Local and secondary roads.
Local roads carry traffic within a local area. Secondary roads link small communities and connect local roads to main highways leading to more distant places.
Primary highways.
The most important roads generally are those that carry the greatest number of automobiles, trucks, and buses. These main roads, called primary highways, connect the larger communities.
Major types of primary highways include divided highways and controlled access highways. Divided highways are roads with four or more traffic lanes divided in the center with a strip of land, called a median strip. This strip separates vehicles going in opposite directions and helps prevent collisions.
Controlled access highways are designed to achieve safety and smooth traffic flow through the principle of controlled access. On fully controlled access highways, a vehicle can enter or leave a main highway only at certain locations called interchanges. Most of these interchanges are at main crossroads. Grade separations are often used to separate crossing streams of traffic. In a grade separation, one of the intersecting highways crosses over the other on a bridge. The two are connected by sloping, curved roadways called ramps.
With controlled access, no driveways from homes or commercial establishments connect directly with the main highway. Minor roads and streets pass over or under the road without connecting to it. Minor roads may also dead-end at the highway or connect with a service road that runs parallel to the highway.
Freeways or superhighways, called motorways in some countries, are main highways with full access control and grade-separated interchanges. Those with four or more lanes are divided by a median strip. Freeways in congested parts of large cities are often elevated (built above surface streets) or depressed (built below surface streets). The term freeway refers only to the free flow of traffic. Motorists may have to pay a toll to travel on these roads. Roads that require a toll are called tollways or toll roads.
Expressways are similar to freeways but sometimes have only partial access control. Parkways are roads resembling freeways. But they are built in parklike surroundings with attractive landscaping and scenery. Most parkways are limited to passenger vehicles.

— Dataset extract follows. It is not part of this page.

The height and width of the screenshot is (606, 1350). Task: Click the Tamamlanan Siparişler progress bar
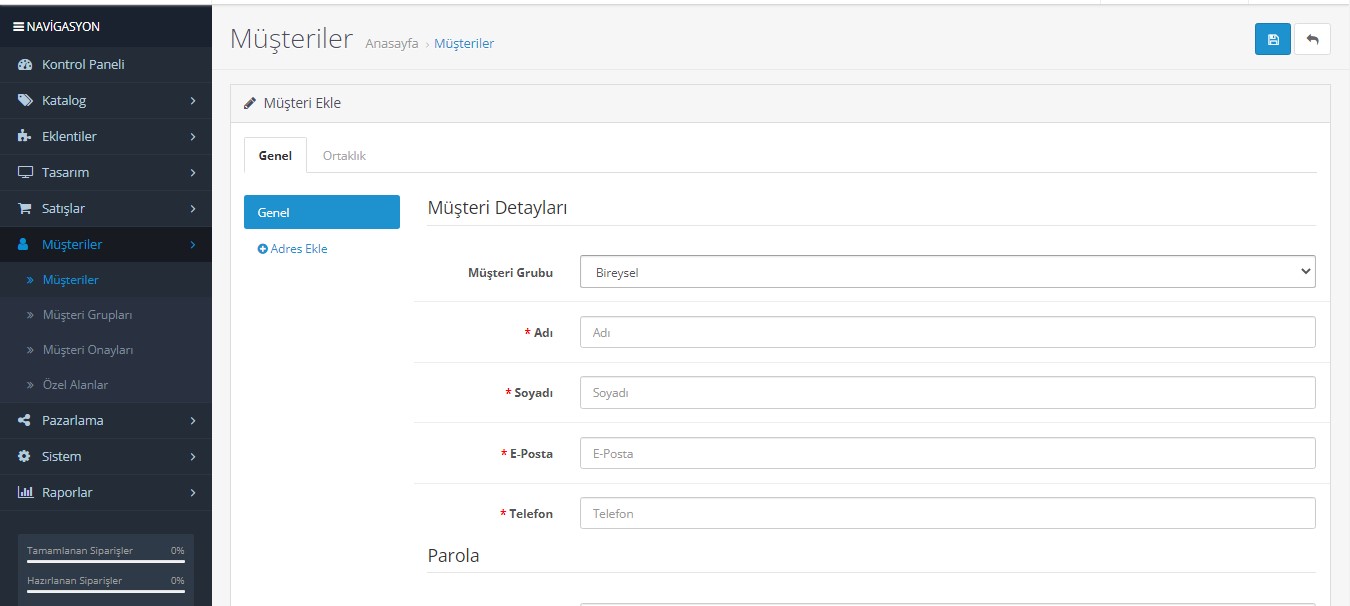pyautogui.click(x=105, y=562)
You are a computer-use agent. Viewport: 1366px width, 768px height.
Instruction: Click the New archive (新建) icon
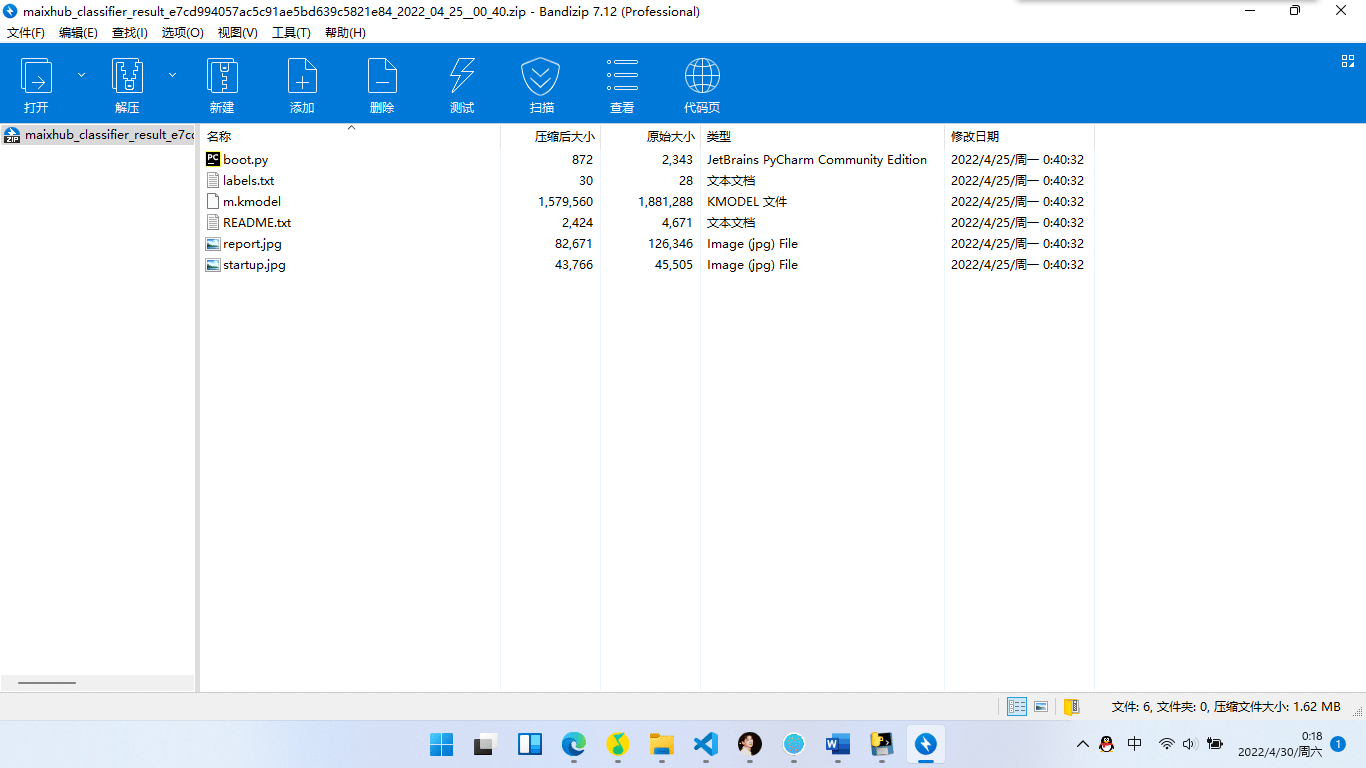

Freeways and other roads are numbered to help travelers. In some countries, roads are designated by a combination of numbers and letters. In the United Kingdom, for example, freeways are designated by the letter M and a number, while minor roads begin with the letter B. The letters and numbers that represent the roads appear on road signs and on maps.
Signs on freeways and expressways alert drivers to exits and indicate the distance to the next rest area or service area with fuel and restaurant facilities. Emergency warning signs may be posted to tell drivers to slow down when approaching road construction or some type of hazard.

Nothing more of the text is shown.